WRITTEN PROBLEM: Reproduce verbatim the stretch of items from the line containing "Given: Toggle track output eye for V6" through the line containing "Action: click(x=34, y=234)", both included.

TASK DATA:
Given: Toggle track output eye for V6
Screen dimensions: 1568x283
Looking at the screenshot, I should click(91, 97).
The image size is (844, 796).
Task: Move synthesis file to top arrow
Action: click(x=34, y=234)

--

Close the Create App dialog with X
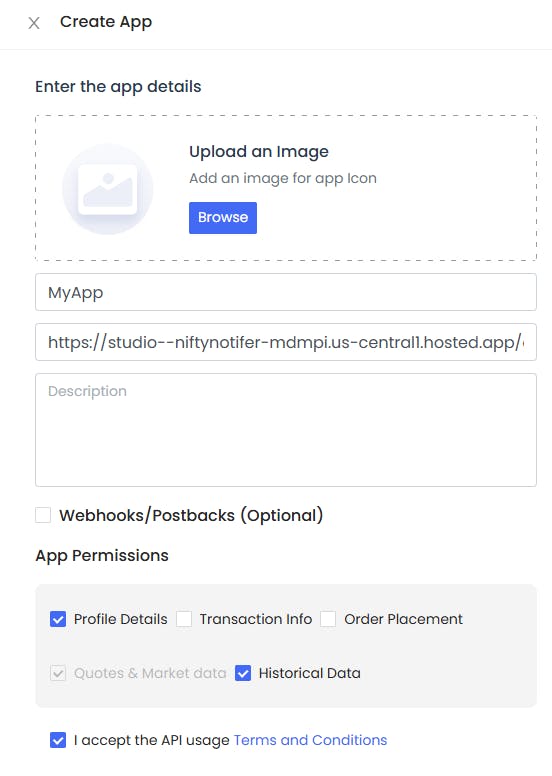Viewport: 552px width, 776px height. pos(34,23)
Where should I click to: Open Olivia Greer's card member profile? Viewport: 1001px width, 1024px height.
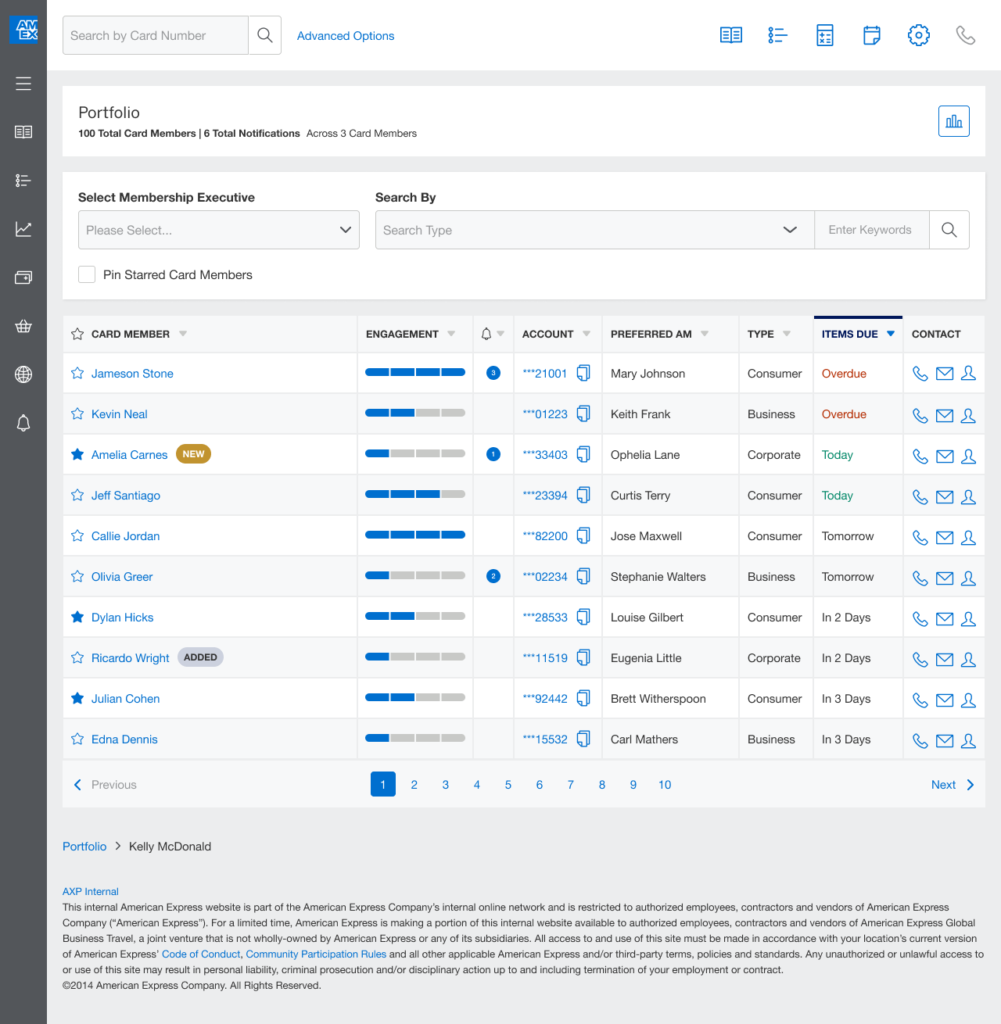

FULL OUTPUT:
Given: Toggle track output eye for V6
Screen dimensions: 1568x283
Looking at the screenshot, I should click(91, 97).
The image size is (844, 796).
Task: Move synthesis file to top arrow
Action: click(x=34, y=234)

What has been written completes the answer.